* DIRECTIONS FOR THIS TASK *
Draw out every line with the word "Image" from the listing below.

*** PROVIDED MATERIAL ***

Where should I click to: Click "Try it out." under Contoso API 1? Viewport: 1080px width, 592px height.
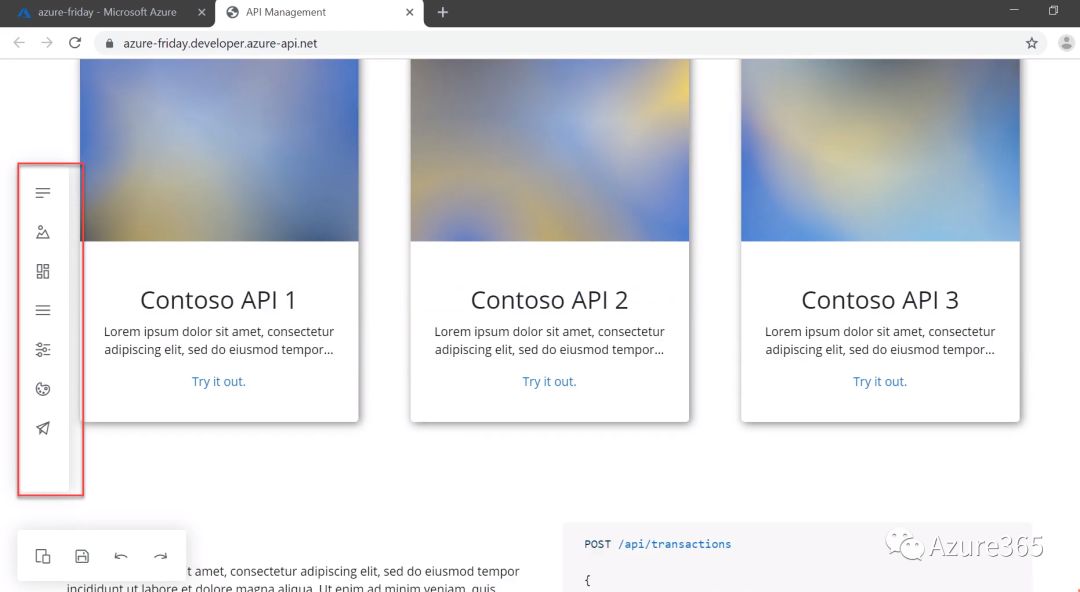219,381
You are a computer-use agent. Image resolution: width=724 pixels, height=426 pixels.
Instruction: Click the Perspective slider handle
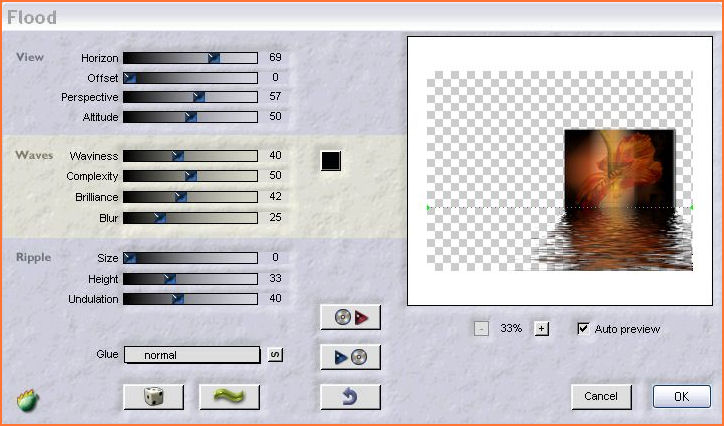coord(198,97)
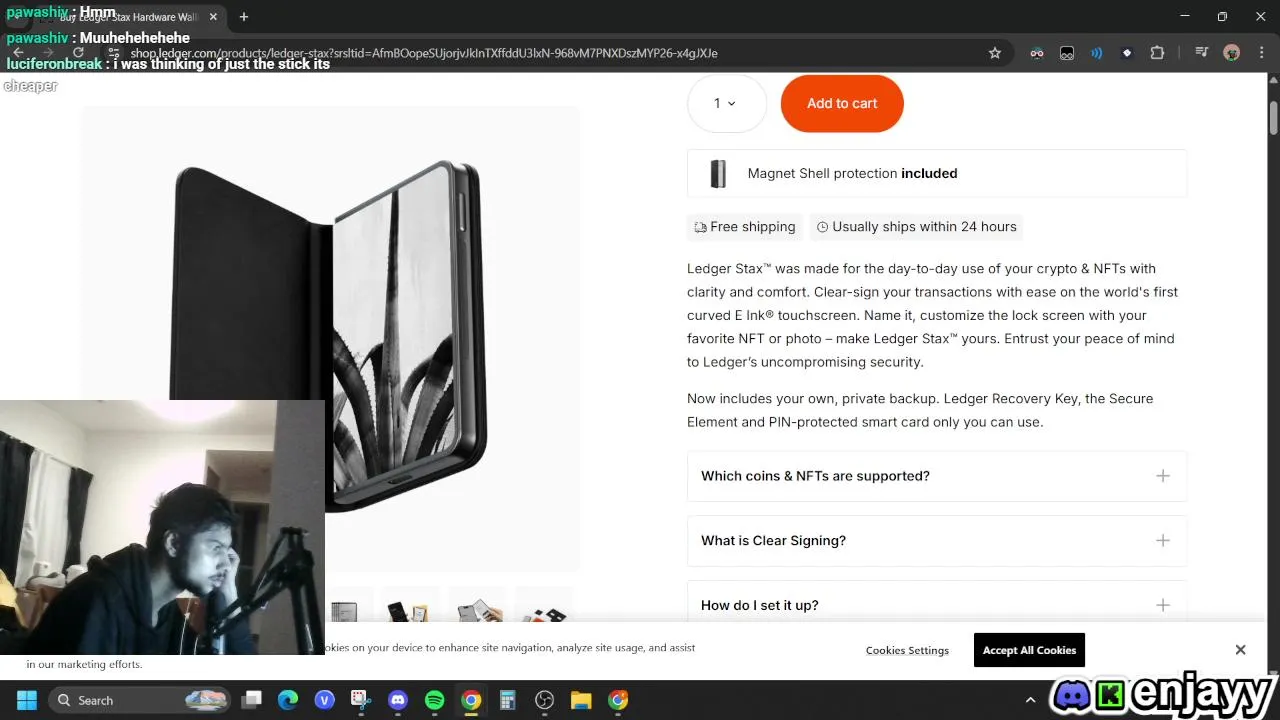
Task: Open Cookies Settings
Action: point(907,650)
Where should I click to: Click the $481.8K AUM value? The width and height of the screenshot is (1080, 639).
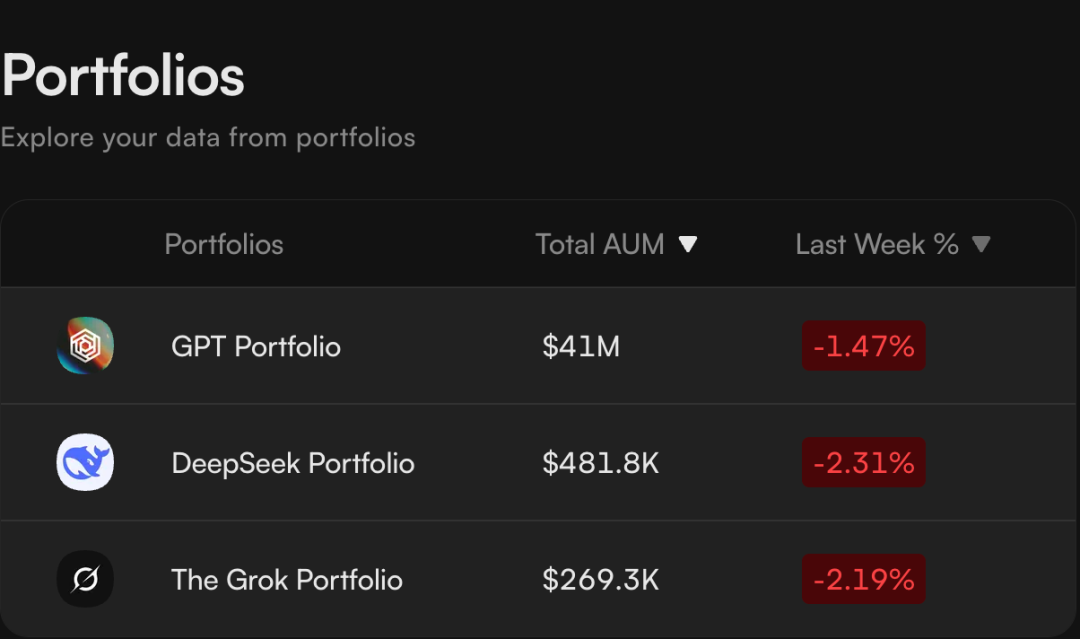point(601,463)
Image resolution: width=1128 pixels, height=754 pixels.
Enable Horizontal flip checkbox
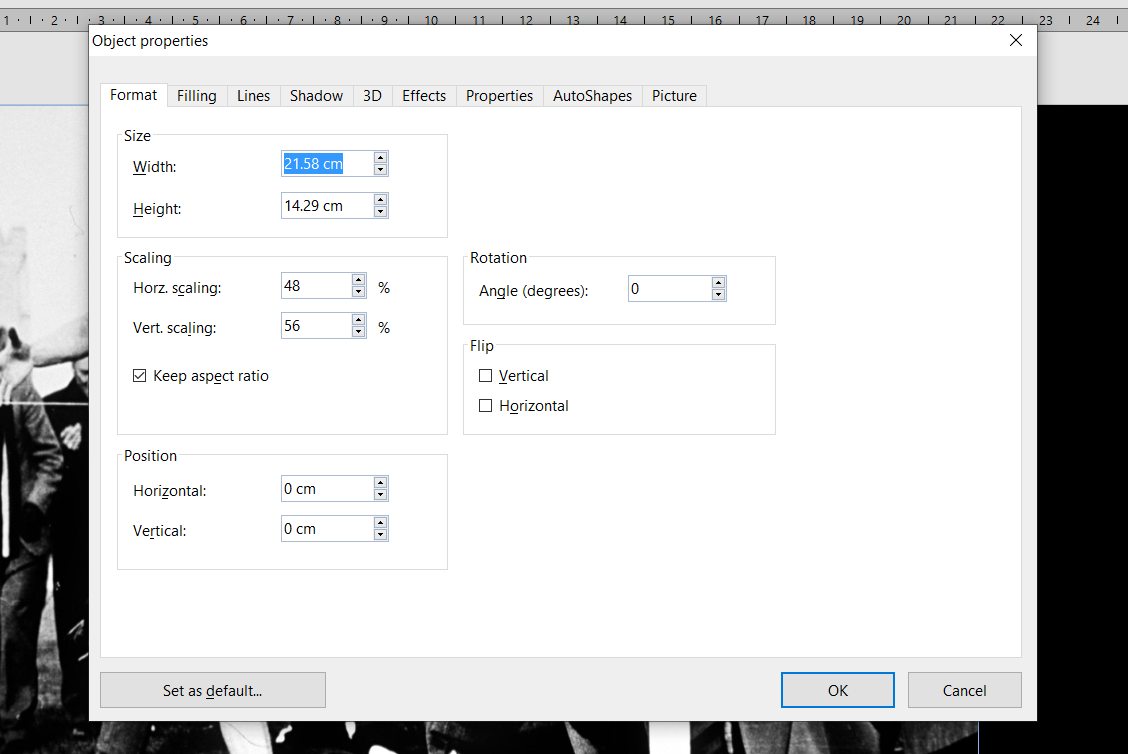tap(486, 406)
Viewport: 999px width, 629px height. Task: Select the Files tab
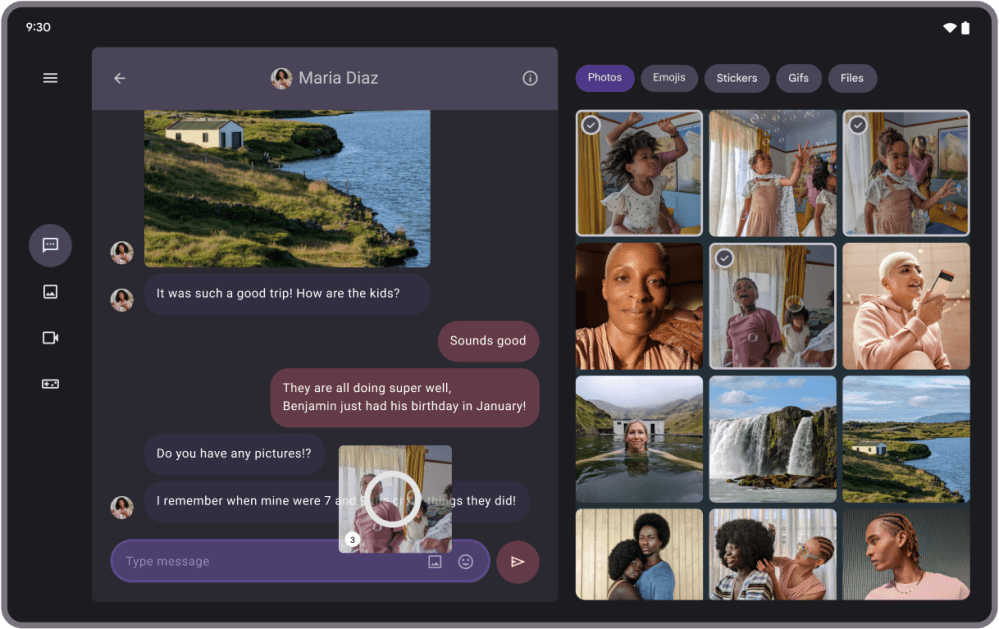point(852,78)
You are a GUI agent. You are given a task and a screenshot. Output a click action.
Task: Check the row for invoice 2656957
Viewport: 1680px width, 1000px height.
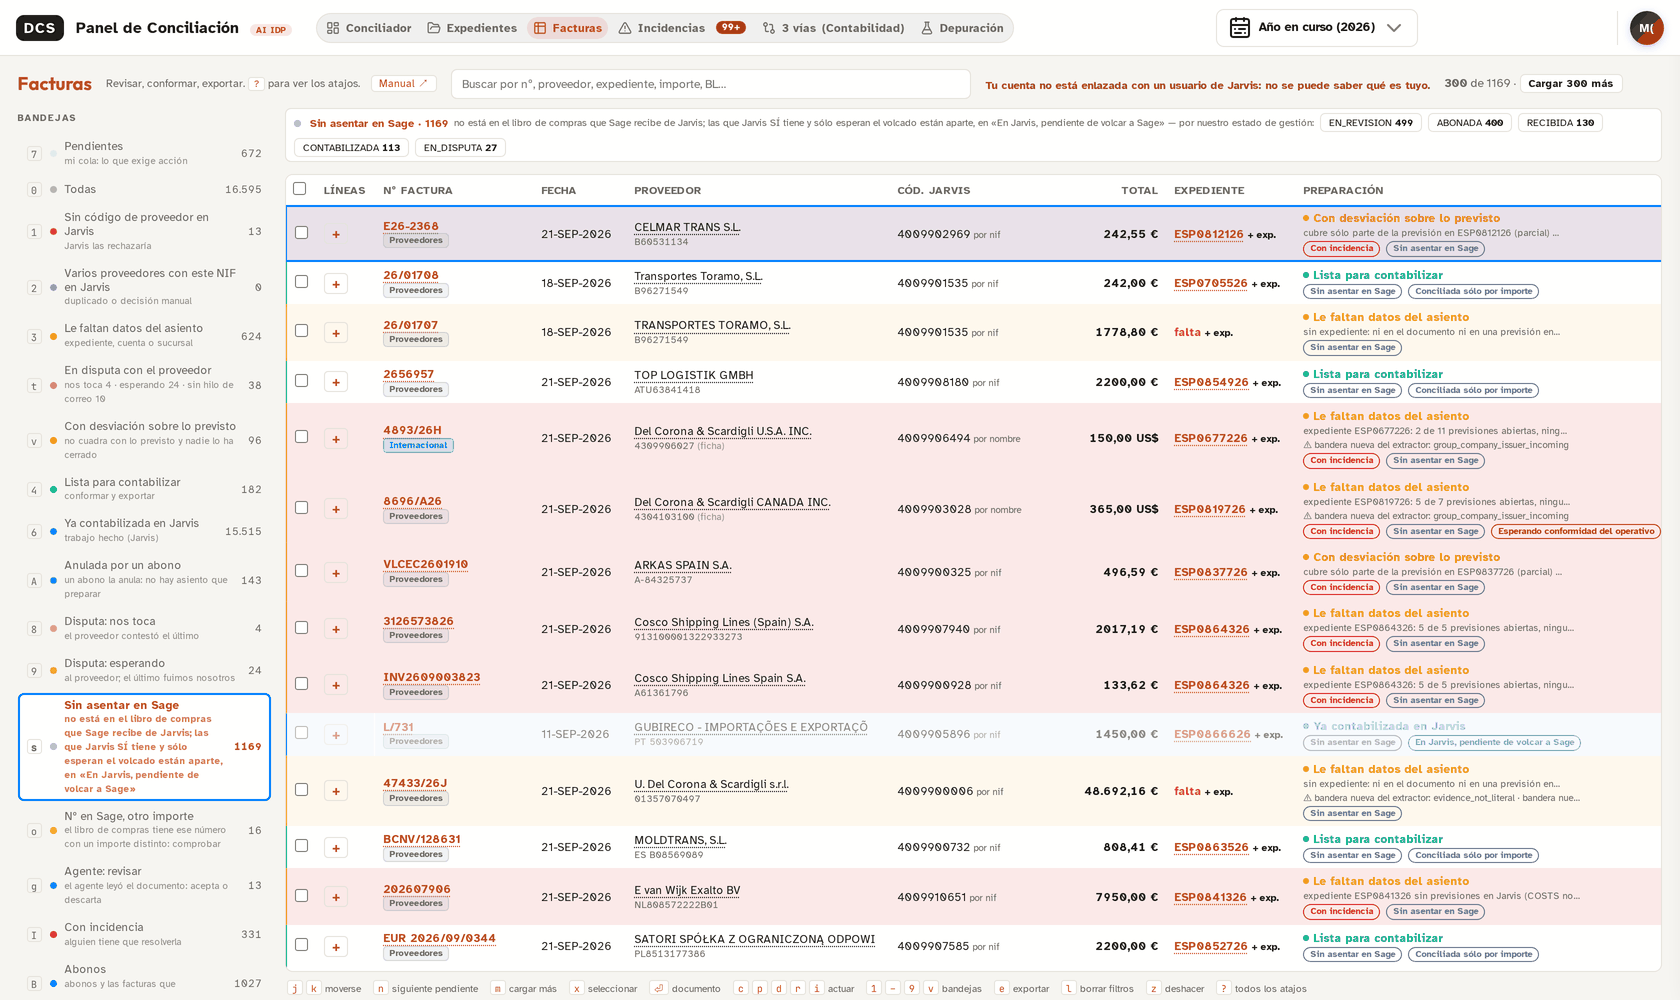point(301,381)
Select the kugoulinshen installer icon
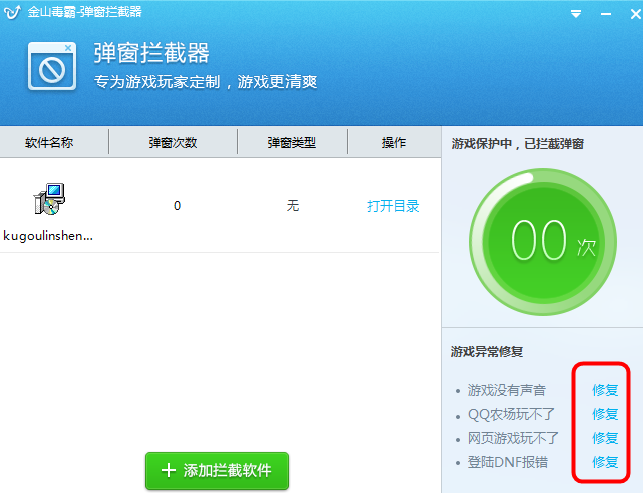643x493 pixels. pos(50,199)
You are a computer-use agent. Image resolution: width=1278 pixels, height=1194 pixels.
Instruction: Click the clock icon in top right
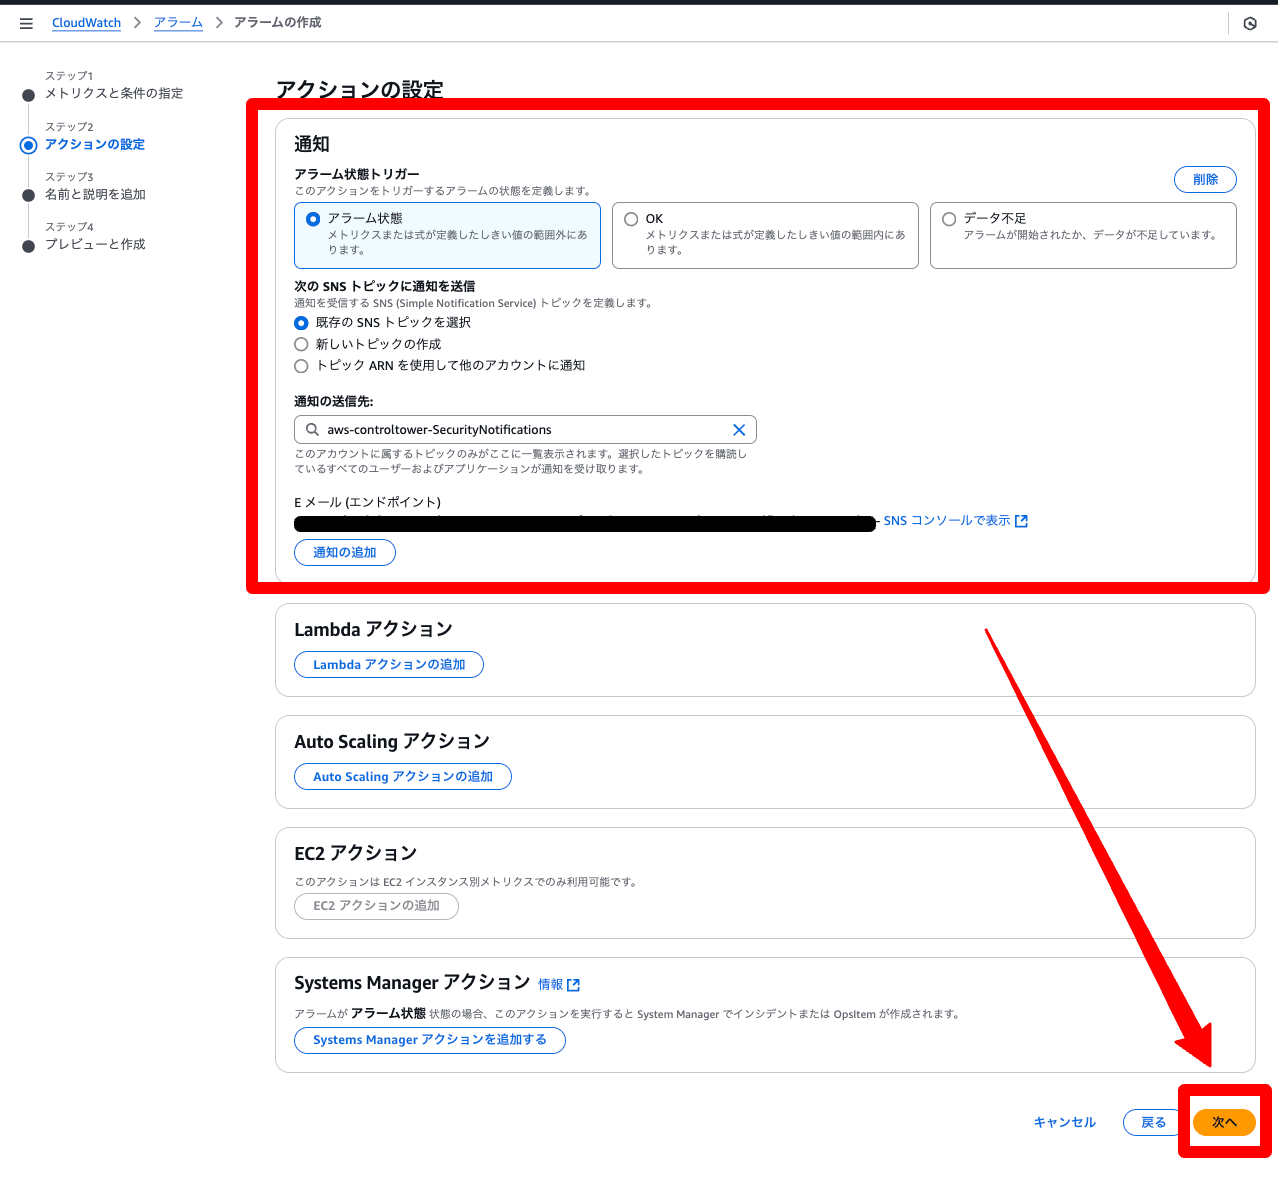1249,23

***

* RESULT OF THIS EXERCISE *
You are a computer-use agent. Image resolution: width=724 pixels, height=426 pixels.
Image resolution: width=1128 pixels, height=754 pixels.
You are a computer-use agent. Image resolution: width=1278 pixels, height=1194 pixels.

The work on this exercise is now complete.